(openPR) An einer der meist frequentierten Einfallstraßen in Zoetermeer entsteht an exponierter Stelle ein Bürokomplex in typischer niederländischer Backsteinbauweise. Hier errichtet die Versicherungsgesellschaft Klaverblad in drei Bauabschnitten ein Projekt mit großzügig dimensionierten Büroflächen.
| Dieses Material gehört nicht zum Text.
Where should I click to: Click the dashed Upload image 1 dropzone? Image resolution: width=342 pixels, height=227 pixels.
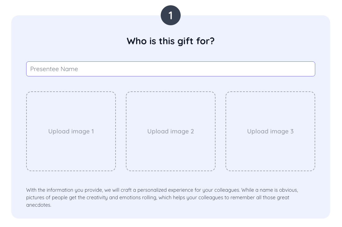71,131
Im Jahr 2004 begannen die Arbeiten mit dem größten Objekt, das insgesamt rund 21.000 Quadratmeter Bruttogeschossfläche bietet. 2008 folgt Phase 2, bei der insgesamt gut 11.000 Quadratmeter entstehen. Abgeschlossen wird das Gesamtprojekt im Jahr 2009 mit Phase 3, dann werden noch einmal knapp 7.000 Quadratmeter Bruttogeschossfläche erstellt. Neben verschiedenen anderen Unternehmen findet auch die Zentrale des Versicherungskonzerns hier ihren neuen Standort.
Die Aufgabenstellung für die Architekten Kuiper, Oosterheert, Wubben aus Den Haag lautete, einen Gebäudekomplex zu erstellen, der sich einerseits harmonisch in die vorhandene Bebauung integriert, sich auf der anderen Seite aber noch beliebig erweitern lässt. Gelungen ist dies im klassischen Backsteinstil, der in Kombination mit weiß lackierten Aluminiumfenstern nicht nur eine hohe Funktionalität, sondern auch die Bodenständigkeit eines niederländischen Unternehmens vermittelt.
Es passt ins Bild einer gewollt dezenten Architektur, dass man sich bei der Lüftung der Büroräume auf manuell zu bedienende Systeme beschränkt. Die Fensterkonstruktionen sind so konzipiert, dass sie lediglich ein Öffnen der Oberlichter nach innen ermöglichen. Spezifiziert wurde die geeignete Technik hierfür in den Ausschreibungsunterlagen zunächst nicht. Vom ausführenden Fensterbauunternehmen angefragt, demonstrierte der HAUTAU-Außendienst die Vorzüge des HAUTAU PRIMAT-FL 190 direkt am Objekt. Überzeugend, wie die anschließende Auftragsvergabe dokumentiert, denn HAUTAU liefert insgesamt mehr als 1.750 Oberlichtöffner für das gesamte Klaverblad-Projekt.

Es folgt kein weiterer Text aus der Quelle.